Kini, Aidan ada di atas tubuh Deandra. “Lepaskan pisau itu Dea, lepaskanlah!” seru Aidan.
Wanita yang ada di bawah Aidan menggelengkan kepalanya, dan justru kedua tangannya diangkat ke udara, agar tidak bisa digapai oleh kedua tangan Aidan.
“Tuan ingin melihat aku matikan!” sahut Deandra. Aidan berusaha mengapai tangan Deandra yang terangkat ke udara, dan menghentakkannya ke lantai ketika berhasil mencengkeramnya, kemudian kedua tangan tersebut saling beradu kekuatan.

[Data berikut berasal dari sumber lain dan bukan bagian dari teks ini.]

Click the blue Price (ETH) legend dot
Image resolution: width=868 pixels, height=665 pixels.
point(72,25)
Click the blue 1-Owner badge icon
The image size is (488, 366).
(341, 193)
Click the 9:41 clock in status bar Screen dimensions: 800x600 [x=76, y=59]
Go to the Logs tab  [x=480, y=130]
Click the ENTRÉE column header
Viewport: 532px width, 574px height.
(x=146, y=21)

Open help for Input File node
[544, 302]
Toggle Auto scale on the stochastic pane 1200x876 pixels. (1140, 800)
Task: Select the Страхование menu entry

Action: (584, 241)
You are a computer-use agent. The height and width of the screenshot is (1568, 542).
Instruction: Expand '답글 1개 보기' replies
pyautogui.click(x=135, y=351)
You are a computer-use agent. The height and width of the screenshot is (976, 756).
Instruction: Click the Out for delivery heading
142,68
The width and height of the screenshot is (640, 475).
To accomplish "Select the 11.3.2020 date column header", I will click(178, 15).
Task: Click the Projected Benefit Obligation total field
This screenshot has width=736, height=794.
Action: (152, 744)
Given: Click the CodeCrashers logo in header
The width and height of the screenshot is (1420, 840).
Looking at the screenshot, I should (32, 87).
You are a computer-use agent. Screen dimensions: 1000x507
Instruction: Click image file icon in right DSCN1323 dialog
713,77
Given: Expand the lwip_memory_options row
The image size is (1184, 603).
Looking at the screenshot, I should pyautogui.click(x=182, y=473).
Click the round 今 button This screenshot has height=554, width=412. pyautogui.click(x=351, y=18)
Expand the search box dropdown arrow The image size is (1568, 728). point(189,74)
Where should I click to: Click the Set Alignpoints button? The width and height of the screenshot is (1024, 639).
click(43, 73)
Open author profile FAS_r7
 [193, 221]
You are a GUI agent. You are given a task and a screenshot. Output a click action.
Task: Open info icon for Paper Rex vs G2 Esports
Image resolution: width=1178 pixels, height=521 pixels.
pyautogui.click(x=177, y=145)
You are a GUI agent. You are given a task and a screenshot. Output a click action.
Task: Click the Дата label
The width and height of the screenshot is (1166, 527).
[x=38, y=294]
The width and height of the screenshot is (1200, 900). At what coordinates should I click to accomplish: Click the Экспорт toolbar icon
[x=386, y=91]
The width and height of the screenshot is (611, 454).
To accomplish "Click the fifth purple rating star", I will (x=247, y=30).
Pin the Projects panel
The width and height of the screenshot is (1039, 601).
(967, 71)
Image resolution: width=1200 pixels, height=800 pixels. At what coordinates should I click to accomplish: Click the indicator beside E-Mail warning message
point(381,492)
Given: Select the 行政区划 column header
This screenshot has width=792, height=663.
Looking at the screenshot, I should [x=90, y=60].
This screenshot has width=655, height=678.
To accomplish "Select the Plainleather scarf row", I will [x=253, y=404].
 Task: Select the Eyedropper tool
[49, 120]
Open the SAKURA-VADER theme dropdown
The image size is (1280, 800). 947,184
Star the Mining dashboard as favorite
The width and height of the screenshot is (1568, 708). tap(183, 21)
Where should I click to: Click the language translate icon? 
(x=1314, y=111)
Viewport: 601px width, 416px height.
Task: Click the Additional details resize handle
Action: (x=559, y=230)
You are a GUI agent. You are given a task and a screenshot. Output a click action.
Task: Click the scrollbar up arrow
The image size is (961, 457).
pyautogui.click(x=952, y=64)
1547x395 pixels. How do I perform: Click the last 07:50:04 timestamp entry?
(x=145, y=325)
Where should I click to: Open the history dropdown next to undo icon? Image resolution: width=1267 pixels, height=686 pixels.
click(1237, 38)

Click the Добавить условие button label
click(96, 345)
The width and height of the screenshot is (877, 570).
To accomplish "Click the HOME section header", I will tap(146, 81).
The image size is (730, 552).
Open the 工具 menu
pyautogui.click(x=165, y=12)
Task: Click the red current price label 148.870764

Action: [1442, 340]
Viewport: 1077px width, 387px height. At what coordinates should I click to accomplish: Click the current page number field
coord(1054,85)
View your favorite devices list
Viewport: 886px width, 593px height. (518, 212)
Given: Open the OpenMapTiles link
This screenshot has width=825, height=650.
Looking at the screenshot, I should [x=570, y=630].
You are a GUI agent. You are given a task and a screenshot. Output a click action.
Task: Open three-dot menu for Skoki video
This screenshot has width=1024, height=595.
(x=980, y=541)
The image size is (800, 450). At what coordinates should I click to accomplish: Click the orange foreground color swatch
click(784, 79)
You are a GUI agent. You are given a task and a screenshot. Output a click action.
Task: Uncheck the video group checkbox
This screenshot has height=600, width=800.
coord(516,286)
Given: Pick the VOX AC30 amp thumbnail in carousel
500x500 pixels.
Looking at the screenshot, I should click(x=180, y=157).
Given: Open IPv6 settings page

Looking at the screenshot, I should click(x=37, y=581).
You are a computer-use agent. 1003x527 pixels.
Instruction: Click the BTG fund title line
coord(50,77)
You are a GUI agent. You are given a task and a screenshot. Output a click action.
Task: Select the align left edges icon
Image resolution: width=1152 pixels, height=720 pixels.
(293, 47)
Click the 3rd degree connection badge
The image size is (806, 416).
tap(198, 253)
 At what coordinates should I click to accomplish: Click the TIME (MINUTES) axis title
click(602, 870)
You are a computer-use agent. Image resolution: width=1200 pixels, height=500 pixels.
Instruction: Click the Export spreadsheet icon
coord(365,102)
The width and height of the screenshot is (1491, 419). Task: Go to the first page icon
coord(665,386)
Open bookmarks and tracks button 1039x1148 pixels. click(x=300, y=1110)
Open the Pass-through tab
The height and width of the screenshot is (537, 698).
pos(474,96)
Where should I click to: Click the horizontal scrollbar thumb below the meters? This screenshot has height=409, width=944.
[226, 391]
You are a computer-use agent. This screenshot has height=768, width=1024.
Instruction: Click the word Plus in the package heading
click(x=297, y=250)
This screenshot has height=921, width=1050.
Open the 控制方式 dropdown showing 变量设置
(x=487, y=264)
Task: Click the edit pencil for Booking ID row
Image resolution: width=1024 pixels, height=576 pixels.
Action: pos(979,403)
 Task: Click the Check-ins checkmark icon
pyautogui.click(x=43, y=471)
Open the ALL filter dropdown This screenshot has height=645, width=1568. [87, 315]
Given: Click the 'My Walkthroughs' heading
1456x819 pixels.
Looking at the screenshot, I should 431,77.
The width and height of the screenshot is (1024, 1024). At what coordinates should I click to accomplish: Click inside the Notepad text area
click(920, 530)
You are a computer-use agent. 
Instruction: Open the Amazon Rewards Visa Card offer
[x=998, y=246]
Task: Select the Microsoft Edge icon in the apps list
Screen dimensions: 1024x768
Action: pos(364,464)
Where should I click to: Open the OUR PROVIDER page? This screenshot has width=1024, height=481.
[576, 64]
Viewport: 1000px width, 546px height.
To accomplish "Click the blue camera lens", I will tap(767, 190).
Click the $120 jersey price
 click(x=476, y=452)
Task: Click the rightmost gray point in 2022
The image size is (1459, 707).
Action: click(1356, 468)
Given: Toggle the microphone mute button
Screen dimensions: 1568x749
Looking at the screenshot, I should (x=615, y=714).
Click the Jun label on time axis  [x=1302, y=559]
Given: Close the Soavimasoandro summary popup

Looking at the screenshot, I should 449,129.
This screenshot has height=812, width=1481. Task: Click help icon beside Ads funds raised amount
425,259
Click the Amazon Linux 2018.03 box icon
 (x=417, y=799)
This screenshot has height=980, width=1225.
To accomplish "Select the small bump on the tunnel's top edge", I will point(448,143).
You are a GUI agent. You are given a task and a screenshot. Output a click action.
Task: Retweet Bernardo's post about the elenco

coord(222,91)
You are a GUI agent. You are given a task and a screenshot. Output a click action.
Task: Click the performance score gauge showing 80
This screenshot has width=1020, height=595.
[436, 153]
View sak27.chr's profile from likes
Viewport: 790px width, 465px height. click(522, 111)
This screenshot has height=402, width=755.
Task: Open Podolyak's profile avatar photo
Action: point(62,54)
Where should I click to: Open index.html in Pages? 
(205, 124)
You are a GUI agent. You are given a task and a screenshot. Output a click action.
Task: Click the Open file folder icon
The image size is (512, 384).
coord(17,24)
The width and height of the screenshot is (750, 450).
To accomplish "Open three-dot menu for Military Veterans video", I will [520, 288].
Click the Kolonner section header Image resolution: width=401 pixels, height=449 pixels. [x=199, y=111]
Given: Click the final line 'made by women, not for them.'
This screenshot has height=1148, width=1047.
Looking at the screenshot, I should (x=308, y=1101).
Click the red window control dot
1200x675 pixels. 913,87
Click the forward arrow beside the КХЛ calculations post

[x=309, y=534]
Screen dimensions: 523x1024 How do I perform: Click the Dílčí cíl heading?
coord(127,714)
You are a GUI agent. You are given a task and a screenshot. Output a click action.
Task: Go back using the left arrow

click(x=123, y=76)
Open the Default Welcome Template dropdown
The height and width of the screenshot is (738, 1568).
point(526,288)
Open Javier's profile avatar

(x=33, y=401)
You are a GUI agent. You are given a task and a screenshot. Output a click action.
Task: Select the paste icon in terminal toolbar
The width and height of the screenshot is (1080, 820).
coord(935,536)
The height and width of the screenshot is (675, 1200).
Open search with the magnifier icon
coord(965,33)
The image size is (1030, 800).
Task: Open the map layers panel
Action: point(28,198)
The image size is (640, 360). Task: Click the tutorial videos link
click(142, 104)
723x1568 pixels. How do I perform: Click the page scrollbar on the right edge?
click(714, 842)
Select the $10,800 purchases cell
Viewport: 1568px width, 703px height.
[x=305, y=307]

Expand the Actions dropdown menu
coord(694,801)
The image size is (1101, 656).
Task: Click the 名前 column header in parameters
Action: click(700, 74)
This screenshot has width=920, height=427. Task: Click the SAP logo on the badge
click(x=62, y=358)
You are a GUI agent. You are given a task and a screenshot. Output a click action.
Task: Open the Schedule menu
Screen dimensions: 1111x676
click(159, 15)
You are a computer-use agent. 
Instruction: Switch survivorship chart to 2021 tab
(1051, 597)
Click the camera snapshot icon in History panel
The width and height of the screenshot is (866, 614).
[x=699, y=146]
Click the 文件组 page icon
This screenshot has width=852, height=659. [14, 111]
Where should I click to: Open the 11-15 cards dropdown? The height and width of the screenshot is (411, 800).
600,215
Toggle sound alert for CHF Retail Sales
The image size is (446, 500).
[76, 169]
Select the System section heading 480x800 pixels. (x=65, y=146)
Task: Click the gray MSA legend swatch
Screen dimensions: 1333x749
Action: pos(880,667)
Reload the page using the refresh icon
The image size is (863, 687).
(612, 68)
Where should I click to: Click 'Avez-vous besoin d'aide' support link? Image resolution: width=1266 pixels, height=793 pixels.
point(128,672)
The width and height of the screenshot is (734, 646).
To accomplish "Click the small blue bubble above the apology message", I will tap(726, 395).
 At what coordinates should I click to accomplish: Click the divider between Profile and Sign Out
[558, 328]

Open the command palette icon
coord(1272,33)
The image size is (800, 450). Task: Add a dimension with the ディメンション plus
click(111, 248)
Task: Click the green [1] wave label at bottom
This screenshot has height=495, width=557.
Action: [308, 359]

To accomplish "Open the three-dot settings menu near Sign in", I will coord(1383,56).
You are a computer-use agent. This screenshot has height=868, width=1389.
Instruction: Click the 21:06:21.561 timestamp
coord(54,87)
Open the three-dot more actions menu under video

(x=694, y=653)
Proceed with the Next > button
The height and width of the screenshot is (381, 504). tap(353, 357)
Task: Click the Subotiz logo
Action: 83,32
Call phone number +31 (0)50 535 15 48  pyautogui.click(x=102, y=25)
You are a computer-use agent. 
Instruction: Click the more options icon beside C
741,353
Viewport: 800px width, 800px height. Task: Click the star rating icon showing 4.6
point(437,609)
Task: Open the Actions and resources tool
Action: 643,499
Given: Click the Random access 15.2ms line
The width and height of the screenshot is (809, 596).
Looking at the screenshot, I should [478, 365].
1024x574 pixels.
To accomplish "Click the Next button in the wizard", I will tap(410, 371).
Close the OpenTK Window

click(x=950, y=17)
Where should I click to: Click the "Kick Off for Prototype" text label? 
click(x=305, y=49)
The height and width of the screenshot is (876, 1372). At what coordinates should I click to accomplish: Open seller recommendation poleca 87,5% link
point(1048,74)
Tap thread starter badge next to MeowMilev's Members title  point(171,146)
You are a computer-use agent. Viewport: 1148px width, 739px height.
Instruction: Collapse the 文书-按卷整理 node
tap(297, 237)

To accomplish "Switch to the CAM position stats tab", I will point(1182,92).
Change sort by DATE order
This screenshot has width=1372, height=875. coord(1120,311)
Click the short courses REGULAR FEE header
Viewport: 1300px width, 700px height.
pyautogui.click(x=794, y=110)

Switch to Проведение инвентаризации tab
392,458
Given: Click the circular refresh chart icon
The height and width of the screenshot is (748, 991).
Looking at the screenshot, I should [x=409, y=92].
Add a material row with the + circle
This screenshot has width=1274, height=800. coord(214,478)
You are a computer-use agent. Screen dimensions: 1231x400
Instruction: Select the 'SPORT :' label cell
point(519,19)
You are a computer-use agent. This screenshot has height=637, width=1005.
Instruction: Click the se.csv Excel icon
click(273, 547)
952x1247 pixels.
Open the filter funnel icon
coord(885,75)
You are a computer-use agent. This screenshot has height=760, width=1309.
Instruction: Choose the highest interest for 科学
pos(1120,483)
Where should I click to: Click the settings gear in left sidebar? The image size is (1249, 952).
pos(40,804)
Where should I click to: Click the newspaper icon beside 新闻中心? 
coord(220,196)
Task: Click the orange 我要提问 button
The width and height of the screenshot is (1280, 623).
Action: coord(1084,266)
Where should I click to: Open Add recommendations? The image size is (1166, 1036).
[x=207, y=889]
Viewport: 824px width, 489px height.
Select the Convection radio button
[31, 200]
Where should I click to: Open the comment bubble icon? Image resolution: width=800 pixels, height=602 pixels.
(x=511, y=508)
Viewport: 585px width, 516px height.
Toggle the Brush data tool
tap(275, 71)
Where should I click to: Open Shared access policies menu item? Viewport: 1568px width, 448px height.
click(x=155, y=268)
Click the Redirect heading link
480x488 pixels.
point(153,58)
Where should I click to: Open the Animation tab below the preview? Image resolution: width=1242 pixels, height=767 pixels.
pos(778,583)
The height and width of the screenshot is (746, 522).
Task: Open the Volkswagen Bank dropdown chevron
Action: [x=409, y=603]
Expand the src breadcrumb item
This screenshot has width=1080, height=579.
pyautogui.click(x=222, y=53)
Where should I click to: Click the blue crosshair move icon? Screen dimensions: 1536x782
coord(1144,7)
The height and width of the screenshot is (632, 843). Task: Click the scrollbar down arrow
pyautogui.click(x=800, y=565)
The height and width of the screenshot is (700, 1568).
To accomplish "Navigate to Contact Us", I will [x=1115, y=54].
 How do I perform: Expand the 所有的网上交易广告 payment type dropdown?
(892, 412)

“Lepaskan pisau itu Dea, jangan konyol!” pinta Aidan deru napasnya mulai tersengal-sengal. Dia menatap lekat wajah cantik Deandra yang ada di bawahnya. Wanita itu sejenak membalas tatapan pria itu dengan tajamnya, sembari berusaha menguatkan tangannya yang masih memegang pisau. Mereka berdua sama-sama terengah-engah napasnya, jantung mereka berdua pun berdebar begitu cepatnya karena saling menunjukkan kekuatan masing-masing, dan tak ada yang mau mengalah.
“Tuan ingin bahagiakan, Tuan ingin aku bertanggung jawabkan atas semuanya, jadi sebaiknya sekarang aku mati!” ucap Deandra dengan lantangnya terhadap pria yang begitu dekat wajahnya, napas hangat mereka pun bisa saling merasakan.
Tatapan Aidan mulai semakin tajam, rahang tegasnya semakin mengetat hingga urat nadi di sisi rahangnya terlihat jelas.
“Biarkan aku—,”
Bibir Aidan membungkam bibir Deandra dengan kasar dan rakusnya, dia mendorong paksa bibir ranum Deandra dan tidak memberi celah untuk berkata lagi. Kedua netra Deandra pun terbelalak, dan dirinya mulai memberontak setelah menyadari sentuhan itu, lalu berusaha melepaskan pagutan Aidan yang semakin kasar, namun tak bisa pria itu justru semakin panas dan bergairah.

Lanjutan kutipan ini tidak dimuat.